Return the line containing "You are a computer-use" and every line beneath it through the end of the entries below, unchanged. Pictures stay out.

++++++

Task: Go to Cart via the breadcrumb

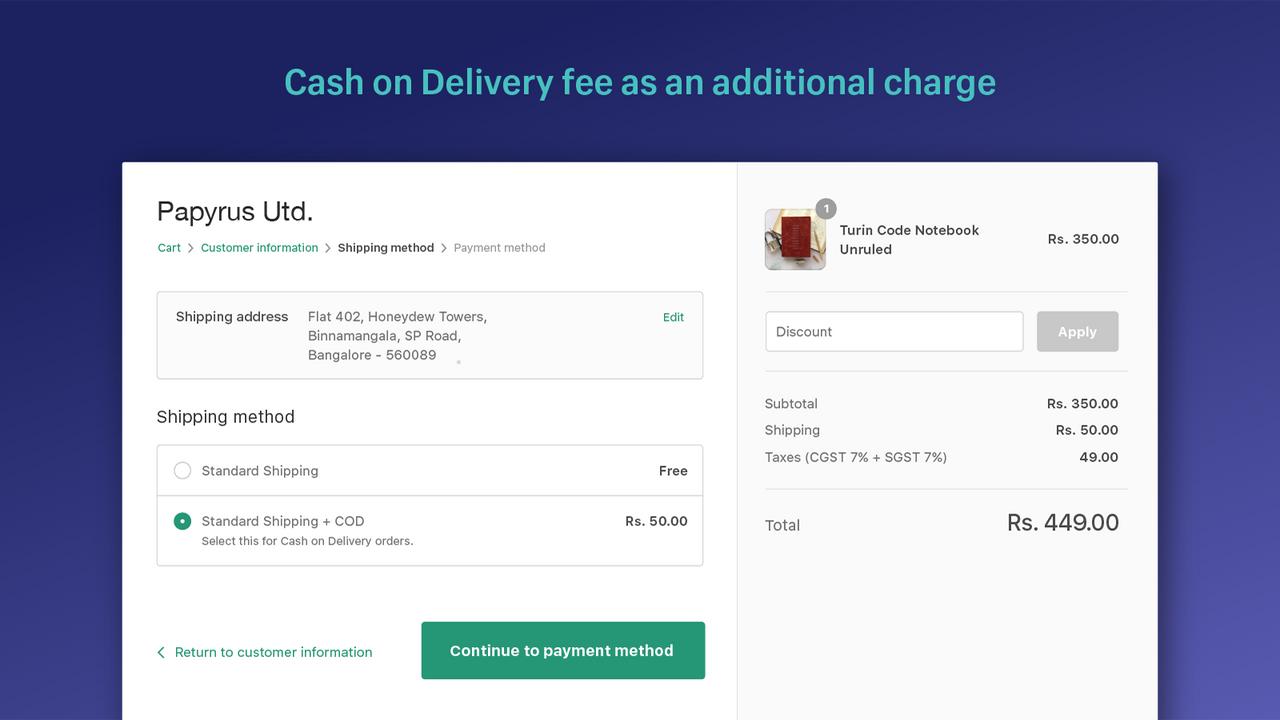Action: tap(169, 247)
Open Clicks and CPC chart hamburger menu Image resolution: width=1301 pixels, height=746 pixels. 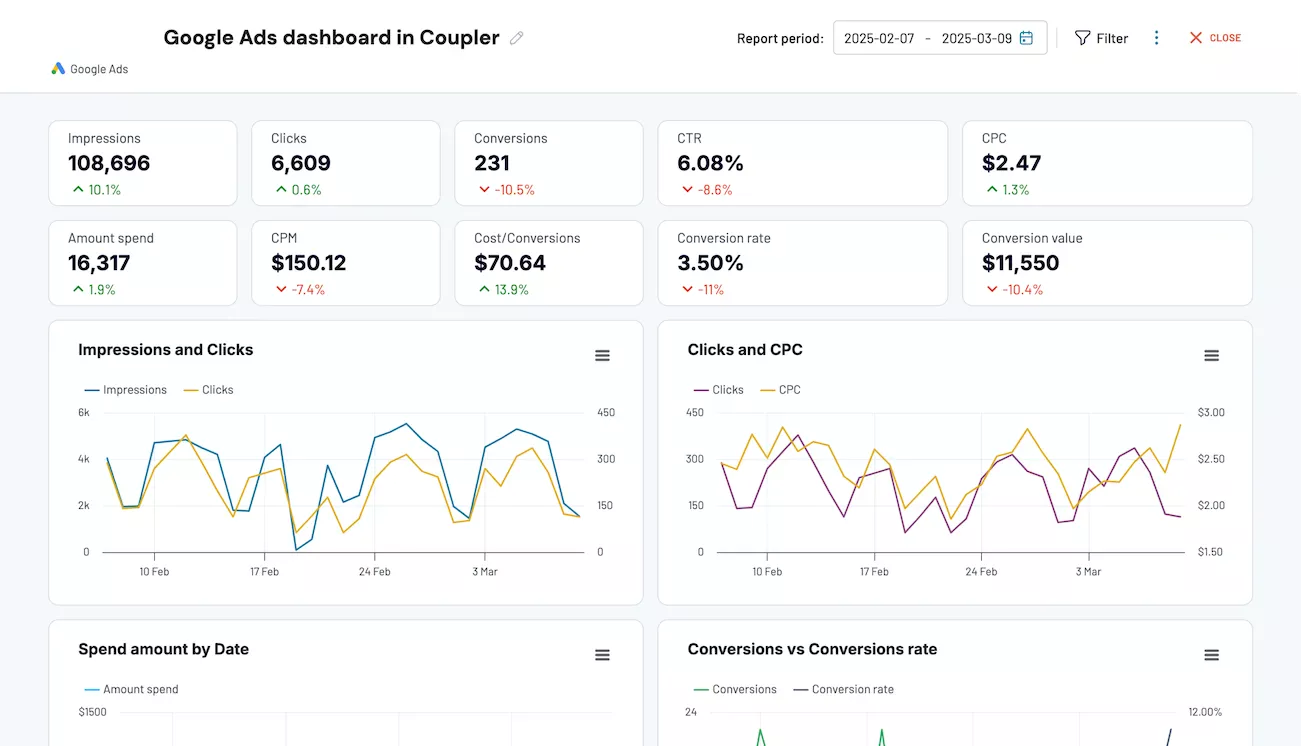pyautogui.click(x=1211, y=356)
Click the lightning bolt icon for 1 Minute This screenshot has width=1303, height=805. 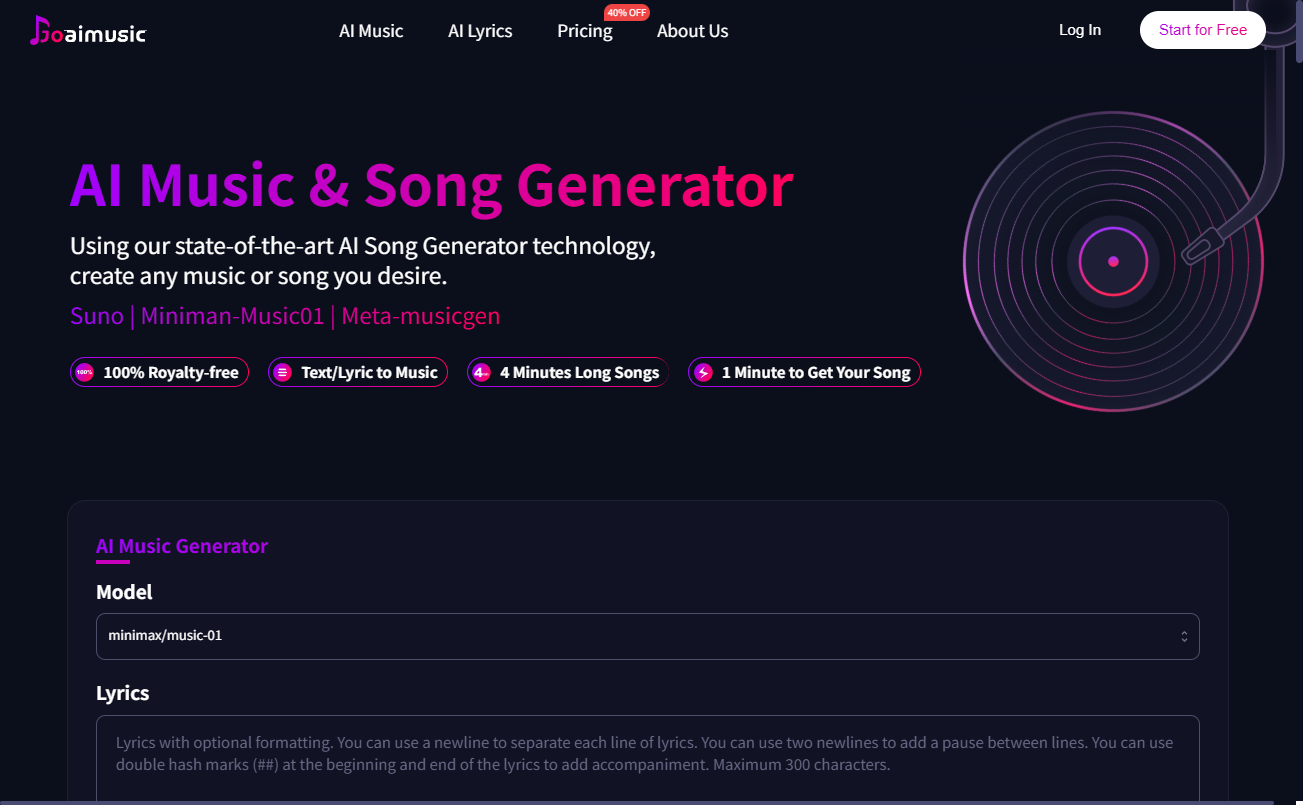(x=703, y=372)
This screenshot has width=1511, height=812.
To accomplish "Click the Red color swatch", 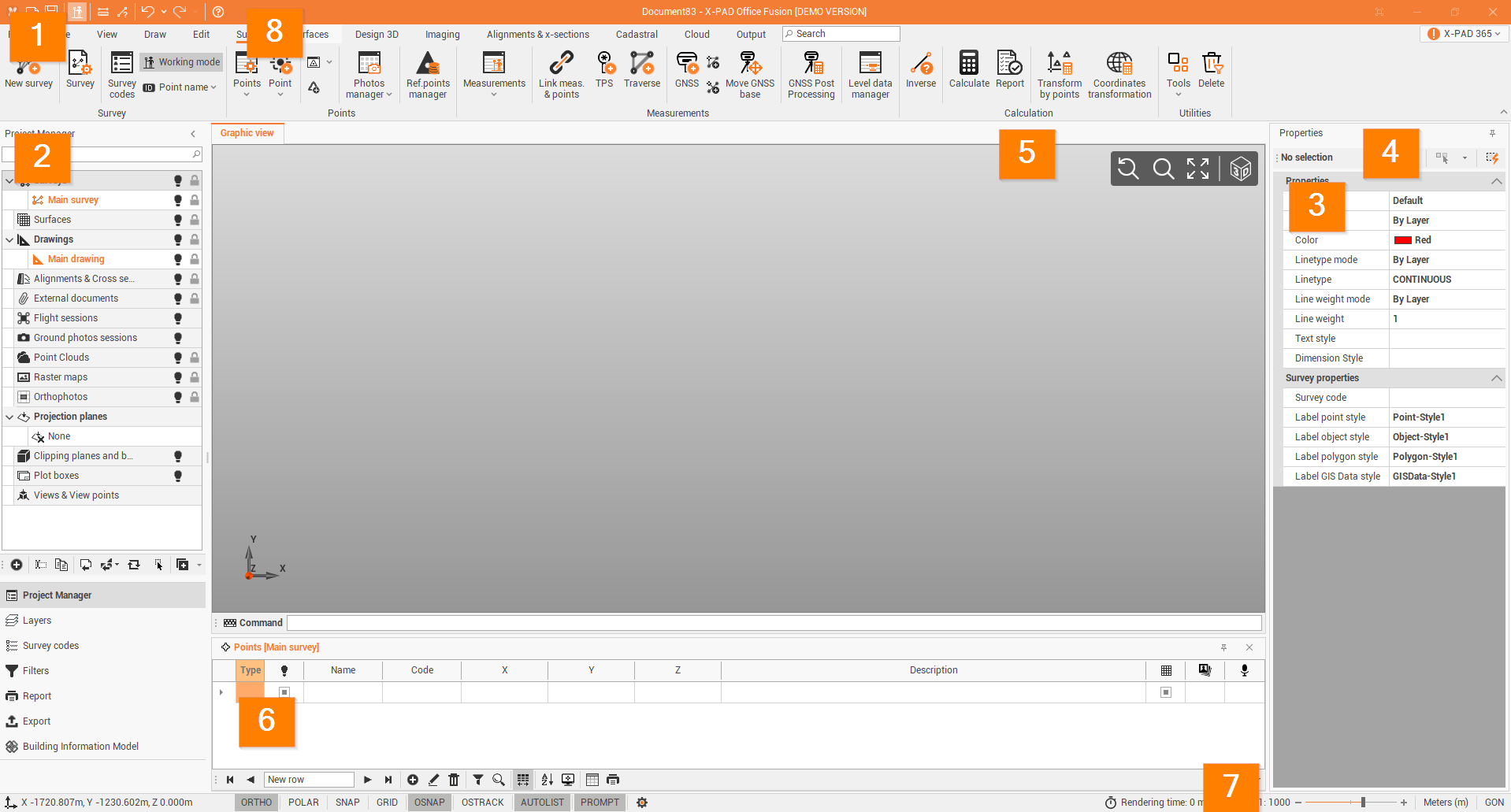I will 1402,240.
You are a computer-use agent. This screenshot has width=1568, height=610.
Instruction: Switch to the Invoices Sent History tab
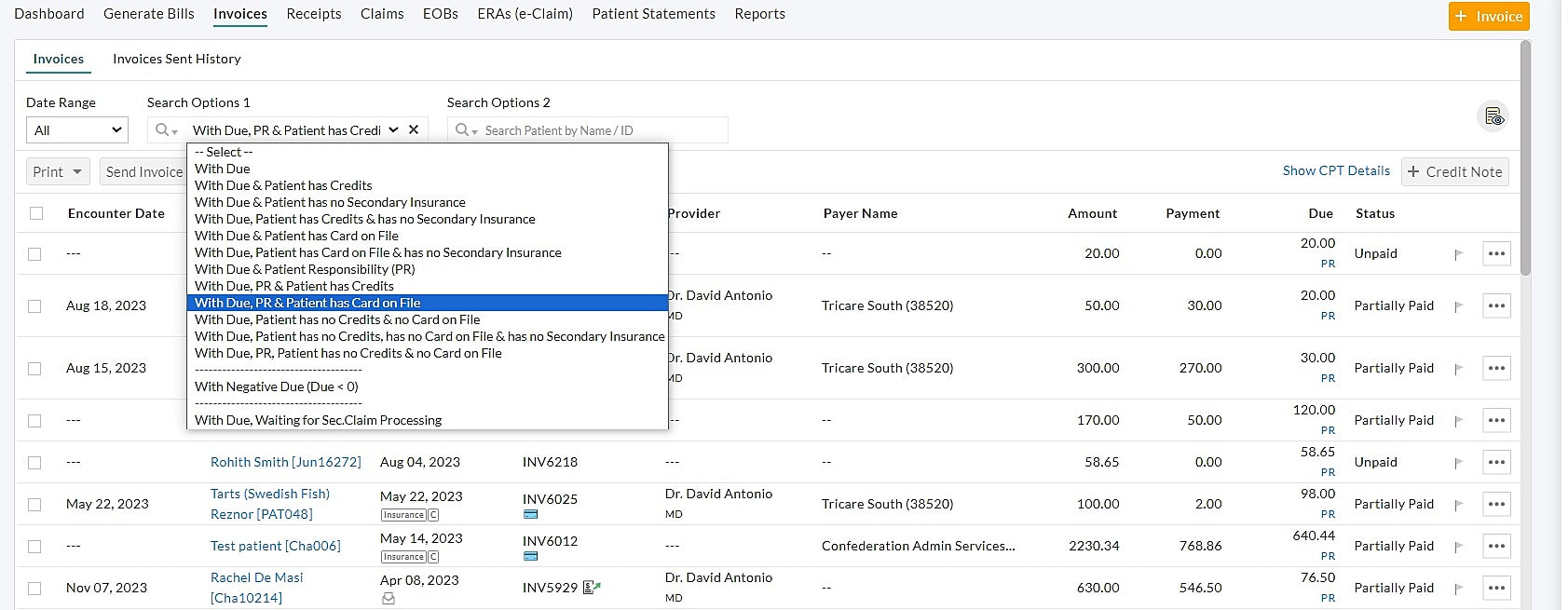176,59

++++++

### Reply
You are a computer-use agent. This screenshot has width=1568, height=610.
Instruction: Switch to the Invoices Sent History tab
176,59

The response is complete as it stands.